Wednesday 30 May 2012

Too many Chelseas?


For more than ten years I have been visiting the annual jamboree that is Chelsea Flower Show.  Some years I have just gone for the evening. In other years I have endured the long slog conferred by a full day ticket. In 2004 I had the pleasure of helping Nicola Lesbirel build her gold medal winning Laurent Perrier garden. The best way to see Chelsea might be before the gardens are complete. Many show gardens have some last minute addition that manages to destroy the harmony of what, up until that point, looked great.

During this last ten years I have taken the plunge of leaving a career in marketing of many years standing to start my own fledgling garden design business. My early trips to Chelsea were with uncritical, admiring eyes. As I progressed through the course I began to appreciate that a Chelsea Show Garden is not an actual garden but a tableau, something to be viewed for a few days in May rather than lived in throughout the year. The emphasis is on Show rather than Garden.

So now I go to Chelsea expecting a show, something spectacular or provoking or just plain fun. Some years my expectations are met, or even exceeded, some years I am disappointed.  Standout gardens for me over the years have included Shao Fan’s 2008 garden. Unusually, it was set well into the ground and appeared as though it had been excavated from the bare earth.
Shao Fan's 2008 garden


In the same year Arabella Lennox-Boyd’s Daily Telegraph Garden was a vision of cool, calm beauty with a rhythmic stone path that swung along the surface of a pool. In retrospect, 2008 was a vintage year as I was also impressed by Haruko Seki and Makato Saito’s shimmering garden of pure lines and restrained, textural planting in that year. The lack of actual flowers in the garden was said to be the reason they were denied a gold medal.
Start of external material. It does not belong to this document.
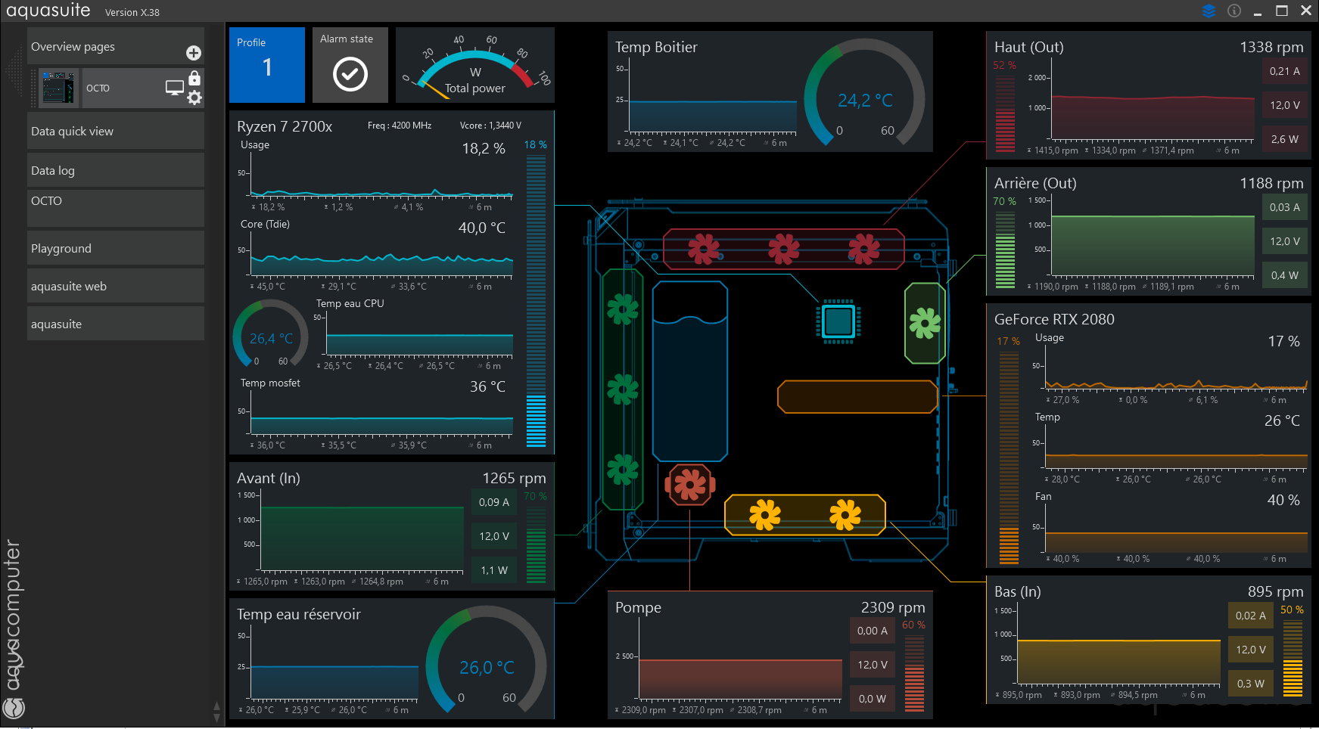Open the info icon in title bar
Screen dimensions: 1319x729
click(x=1234, y=11)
On the whole, 2012 was a disappointing year. The Main Avenue gardens, the most pretigious spots, were mostly a collection of recti-linear geometry based designs that we have seen so often that they are now almost a Chelsea cliché. Sarah Price’s Telegraph garden was an honourable exception, with delicately pretty planting softening a stylised, jagged limestone pavement and copper edged pool. The most original Main Ave garden, was Jihae Hwang’s Korean DMZ Forbidden Garden. On a notoriously tricky, triangular plot, Jihae Hwang concocted a garden that had the most powerful sense of place. It was mysterious. You could only see tantalising glimpses inside the garden, but that was okay because, unusually, members of the general public were allowed onto the garden to explore. The tumbling planting made it feel romantic but the helmet, shells and wire were poignant reminders of what the garden represented, the Korean Demilitarized Zone. The watch-tower created a strong structural presence in the garden, so often achieved through countless, modernist garden pavillions aimlessly loitering at the end of many Main Ave show gardens over the years. In this garden, the structure effortlessly communicated the concept while performing an important design function. The garden worked well as a spatial design, it had interesting planting and an important message. Why can’t all show gardens be like this?